**TEXT EXCERPT**:

**********

An enormous rocky planet orbiting a distant star may be a gas giant that has had its atmosphere ripped off, which could help us understand how huge worlds like Jupiter form
Large rocky planet
Neptune-sized planets don’t normally orbit close to their star
ESO

Astronomers have discovered what seems to be the core of a once-mighty gas giant, devoid of the thick shroud of gas that once surrounded it. This huge but decrepit world, the first we’ve seen of its kind, could help us learn about how planets are formed.

David Armstrong at the University of Warwick, UK, and his colleagues found this strange planet, called TOI-849b, using NASA’s Transiting Exoplanet Survey Satellite (TESS). TESS watches distant stars for periodic dips in their light that occur when a planet passes in front of it. They then confirmed it with measurements from several other observatories.

While TOI-849b is smaller than Neptune, it is 40 times as massive as Earth, with roughly the same density as Earth. That means that it is probably a rocky world, not a gaseous one like Neptune – the largest rocky world we have ever seen. Its surface could contain about 12 copies of Earth’s surface.

“We don’t see any other planets that are this size and this density,” says Armstrong. Usually, a rocky world this big would be expected to build up a thick atmosphere and become a gas giant similar to Jupiter. We don’t know why it didn’t.

**********

**EXCERPTED DATA**:
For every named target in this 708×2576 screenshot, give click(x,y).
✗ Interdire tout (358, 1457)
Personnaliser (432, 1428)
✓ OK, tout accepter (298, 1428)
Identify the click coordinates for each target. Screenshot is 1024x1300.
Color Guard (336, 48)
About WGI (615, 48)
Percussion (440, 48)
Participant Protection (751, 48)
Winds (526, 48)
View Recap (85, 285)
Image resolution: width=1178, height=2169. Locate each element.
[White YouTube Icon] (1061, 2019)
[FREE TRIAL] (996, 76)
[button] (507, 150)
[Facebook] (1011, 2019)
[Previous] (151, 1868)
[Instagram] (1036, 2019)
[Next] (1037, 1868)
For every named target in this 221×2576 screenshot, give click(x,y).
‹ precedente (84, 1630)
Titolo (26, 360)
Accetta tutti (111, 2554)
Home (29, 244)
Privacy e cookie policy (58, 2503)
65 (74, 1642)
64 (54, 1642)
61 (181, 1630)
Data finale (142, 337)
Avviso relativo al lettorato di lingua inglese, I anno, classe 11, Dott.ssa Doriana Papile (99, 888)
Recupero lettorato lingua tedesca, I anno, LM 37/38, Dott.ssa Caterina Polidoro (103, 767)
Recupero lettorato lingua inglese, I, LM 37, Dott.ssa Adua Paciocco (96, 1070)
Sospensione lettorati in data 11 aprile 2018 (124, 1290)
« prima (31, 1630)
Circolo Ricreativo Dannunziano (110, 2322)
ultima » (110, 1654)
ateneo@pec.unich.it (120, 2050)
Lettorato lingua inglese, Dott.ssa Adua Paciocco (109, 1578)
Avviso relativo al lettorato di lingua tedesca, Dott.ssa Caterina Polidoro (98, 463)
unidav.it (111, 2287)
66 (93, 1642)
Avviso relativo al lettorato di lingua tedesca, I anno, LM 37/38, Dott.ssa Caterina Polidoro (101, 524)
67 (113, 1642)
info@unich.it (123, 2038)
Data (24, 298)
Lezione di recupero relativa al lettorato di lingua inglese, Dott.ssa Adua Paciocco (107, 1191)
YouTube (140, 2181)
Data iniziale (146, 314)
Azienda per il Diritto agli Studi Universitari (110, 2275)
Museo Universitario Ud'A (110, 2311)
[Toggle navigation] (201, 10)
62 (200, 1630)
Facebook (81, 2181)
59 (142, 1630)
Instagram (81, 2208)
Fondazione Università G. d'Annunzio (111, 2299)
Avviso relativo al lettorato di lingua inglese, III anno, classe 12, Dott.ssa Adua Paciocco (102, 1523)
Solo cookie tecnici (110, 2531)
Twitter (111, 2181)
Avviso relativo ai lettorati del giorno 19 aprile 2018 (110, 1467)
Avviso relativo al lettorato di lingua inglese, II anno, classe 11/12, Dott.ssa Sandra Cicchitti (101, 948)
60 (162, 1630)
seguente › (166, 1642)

**********

**WRITTEN REQUEST**:
Carry on the article about the planet TOI-849b from where it stops.

**ANSWER TO THIS TASK**:
One idea is that it could have been starved of gas as it formed, so that it could build a core but not an atmosphere, but it isn’t clear what would cause that. Perhaps more likely is the idea that it formed like a regular gas giant but somehow lost its gas, either because it got too close to its star and the atmosphere was ripped away or through a catastrophic collision with another giant planet.

The location of the planet is also unexpected. It orbits its star once every 18.4 hours, an orbit so close that the planet’s temperature is about 1500° C. Usually, Neptune-sized planets so close to their stars either get ripped apart or partially vapourised by the star’s powerful radiation, leading astronomers to nickname the area in which TOI-849b orbits the “hot Neptunian desert”.

“This planet is really bizarre, compared with the planets in our solar system but also compared with the other 4000 planets we know of,” says Carole Haswell at the Open University, UK.

“Because it’s unique, it has potential to challenge our ideas of how planet formation works because it doesn’t follow the evolutionary path of the vast majority of planets we know of,” she says.

If TOI-849b did form like a normal gas giant before some event tore away its atmosphere, it could also help us learn about planets closer to home. “It’s very, very hard to study the cores of planets,” says Armstrong. “Even in the solar system, we don’t know that much about Jupiter’s core, or Saturn or Neptune or Uranus, because there’s all that atmosphere in the way.”

This planet may have a very thin atmosphere that forms as heat from the star vaporises rocks and dust on the planet’s surface. If so, the next generation of powerful telescopes may be able to use that atmosphere to learn about the chemical composition of TOI-849b, which could help us understand giant planets more generally.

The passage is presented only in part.